Note: in 10.2, /usr/local/bin and /usr/local/sbin were removed from the default search path, which renders them fairly useless…
Finally, there’s an idiosyncratic directory that doesn’t fit the pattern of bin/sbin pairs: it’s the user’s personal bin directory, named ~/bin/powerpc-apple-macos (which doesn’t exist unless you take the trouble to create it). Why such an unweildy name? Well, the idea is that your home directory might be shared across several different computer architectures. It might, for example, live on a server, and be accessed whenever you log into any Mac OS X, Linux, Solaris, … etc computer on the network. Generally, a binary program will not work on more than one of these architectures, so you want different binaries available to you depending on precisely which computer you’re using at the moment. This was removed from the default search path in 10.1, so is now only of historical interest.

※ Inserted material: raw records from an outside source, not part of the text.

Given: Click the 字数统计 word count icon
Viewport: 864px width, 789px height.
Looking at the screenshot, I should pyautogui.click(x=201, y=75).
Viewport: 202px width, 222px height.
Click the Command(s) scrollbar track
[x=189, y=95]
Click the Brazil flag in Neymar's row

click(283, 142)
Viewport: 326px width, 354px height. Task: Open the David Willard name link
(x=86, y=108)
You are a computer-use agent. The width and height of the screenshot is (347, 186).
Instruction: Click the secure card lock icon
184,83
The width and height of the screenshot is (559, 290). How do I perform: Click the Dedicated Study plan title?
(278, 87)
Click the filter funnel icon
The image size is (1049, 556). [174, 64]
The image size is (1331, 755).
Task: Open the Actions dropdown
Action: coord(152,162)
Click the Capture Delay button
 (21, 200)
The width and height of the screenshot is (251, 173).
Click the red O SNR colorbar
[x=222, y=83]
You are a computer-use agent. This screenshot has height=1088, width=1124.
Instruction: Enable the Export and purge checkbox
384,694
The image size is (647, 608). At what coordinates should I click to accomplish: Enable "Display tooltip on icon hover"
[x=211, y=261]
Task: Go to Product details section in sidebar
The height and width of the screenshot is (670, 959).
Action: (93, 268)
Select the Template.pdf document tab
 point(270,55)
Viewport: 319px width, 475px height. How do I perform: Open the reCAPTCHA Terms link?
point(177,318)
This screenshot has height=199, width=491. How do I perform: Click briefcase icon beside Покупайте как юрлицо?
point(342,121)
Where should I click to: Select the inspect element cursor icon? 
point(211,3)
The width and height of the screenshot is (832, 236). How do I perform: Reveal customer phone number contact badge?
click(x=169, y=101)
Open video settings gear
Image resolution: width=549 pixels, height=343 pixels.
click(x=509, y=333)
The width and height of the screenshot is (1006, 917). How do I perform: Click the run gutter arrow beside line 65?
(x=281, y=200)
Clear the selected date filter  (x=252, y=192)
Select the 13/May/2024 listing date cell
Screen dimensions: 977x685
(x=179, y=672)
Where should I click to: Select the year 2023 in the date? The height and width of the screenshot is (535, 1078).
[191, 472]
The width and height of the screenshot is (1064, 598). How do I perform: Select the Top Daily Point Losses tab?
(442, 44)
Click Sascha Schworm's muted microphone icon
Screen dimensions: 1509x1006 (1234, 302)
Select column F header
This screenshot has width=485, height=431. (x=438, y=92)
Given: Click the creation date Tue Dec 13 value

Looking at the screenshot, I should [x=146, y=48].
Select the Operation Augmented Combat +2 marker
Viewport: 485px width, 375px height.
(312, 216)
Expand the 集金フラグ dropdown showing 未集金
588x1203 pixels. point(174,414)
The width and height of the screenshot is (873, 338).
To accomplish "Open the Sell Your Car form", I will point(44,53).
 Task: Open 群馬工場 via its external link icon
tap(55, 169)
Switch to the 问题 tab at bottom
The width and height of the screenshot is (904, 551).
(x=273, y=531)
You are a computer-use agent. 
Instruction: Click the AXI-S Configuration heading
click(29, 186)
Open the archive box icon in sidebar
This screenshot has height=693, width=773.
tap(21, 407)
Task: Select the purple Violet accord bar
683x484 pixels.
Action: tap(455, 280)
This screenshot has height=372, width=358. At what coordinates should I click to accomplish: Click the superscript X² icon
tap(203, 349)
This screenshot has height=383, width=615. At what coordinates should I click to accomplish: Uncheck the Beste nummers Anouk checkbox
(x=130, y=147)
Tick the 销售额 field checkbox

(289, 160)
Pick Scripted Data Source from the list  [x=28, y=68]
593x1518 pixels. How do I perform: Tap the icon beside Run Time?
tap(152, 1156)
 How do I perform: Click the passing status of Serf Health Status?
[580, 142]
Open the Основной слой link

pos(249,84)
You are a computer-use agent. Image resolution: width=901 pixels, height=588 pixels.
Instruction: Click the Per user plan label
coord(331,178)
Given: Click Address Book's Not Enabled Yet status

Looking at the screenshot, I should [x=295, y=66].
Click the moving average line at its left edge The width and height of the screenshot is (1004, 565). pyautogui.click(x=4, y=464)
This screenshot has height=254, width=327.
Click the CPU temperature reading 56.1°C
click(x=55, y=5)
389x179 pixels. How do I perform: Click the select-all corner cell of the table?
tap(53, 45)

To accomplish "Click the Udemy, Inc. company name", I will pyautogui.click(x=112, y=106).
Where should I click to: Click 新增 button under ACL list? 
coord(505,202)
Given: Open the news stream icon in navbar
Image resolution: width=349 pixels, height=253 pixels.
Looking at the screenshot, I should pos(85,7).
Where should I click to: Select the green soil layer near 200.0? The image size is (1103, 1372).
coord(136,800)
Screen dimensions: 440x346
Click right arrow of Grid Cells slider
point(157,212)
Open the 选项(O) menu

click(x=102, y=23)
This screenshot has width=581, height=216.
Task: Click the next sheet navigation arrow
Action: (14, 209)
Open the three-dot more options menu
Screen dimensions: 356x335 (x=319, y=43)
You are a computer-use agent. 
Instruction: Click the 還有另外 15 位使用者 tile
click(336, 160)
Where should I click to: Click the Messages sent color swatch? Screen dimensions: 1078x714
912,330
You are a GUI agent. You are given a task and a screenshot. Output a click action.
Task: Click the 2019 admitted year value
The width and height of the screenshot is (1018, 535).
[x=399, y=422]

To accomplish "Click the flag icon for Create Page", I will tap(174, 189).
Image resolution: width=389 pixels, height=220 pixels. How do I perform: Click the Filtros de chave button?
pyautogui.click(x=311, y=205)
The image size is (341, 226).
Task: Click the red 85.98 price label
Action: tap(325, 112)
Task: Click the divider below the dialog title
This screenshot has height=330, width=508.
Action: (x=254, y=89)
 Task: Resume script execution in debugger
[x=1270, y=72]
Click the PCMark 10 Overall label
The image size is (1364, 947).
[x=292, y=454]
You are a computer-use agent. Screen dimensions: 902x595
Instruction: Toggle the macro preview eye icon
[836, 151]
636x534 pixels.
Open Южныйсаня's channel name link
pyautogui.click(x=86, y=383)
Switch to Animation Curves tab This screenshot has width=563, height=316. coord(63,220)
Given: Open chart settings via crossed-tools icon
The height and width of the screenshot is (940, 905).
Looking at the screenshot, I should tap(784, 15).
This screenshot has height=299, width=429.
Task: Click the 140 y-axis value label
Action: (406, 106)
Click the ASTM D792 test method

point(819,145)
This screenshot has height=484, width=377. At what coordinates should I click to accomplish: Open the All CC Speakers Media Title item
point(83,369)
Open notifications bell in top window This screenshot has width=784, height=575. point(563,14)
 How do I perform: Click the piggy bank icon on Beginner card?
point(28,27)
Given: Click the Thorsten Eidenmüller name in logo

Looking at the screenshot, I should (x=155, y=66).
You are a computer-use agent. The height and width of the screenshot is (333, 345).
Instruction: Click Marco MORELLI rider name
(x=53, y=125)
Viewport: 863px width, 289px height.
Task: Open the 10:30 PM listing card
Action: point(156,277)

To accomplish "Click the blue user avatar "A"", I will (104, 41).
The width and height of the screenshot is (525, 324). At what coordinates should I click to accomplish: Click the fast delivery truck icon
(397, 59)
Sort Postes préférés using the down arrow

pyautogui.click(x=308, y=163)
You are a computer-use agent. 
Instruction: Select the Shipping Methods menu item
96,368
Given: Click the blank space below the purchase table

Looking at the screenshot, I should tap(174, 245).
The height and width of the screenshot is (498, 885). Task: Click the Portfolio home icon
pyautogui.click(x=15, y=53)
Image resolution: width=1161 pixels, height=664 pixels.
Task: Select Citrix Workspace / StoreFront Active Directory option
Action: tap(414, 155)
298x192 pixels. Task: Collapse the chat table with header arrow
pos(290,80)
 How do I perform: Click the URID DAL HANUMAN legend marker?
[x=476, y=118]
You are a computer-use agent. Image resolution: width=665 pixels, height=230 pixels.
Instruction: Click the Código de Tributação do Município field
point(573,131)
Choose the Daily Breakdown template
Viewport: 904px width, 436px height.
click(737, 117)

In Mac OS X, there are three different ways a file or directory can be made invisible in the finder: it can have the “invisible” attribute set (as in older Mac OS systems), its name can start with “.” (as in other unix systems), or its name can be listed in the /.hidden file. Many of the files and directories listed above are actually invisible for multiple reasons (e.g. /bin is listed in /.hidden, as well as having its invisible attribute set).
Note that OS X only respects the .hidden file on its boot volume, so if you boot from another disk, several normally-hidden files will suddenly be visible. Also, since Mac OS 9 (and older versions) only recognize the invisible flag, even more of these files (mainly /.vol, /mach, /mach.sym, and sometimes .DS_Store) will be visible when you boot into Mac OS 9.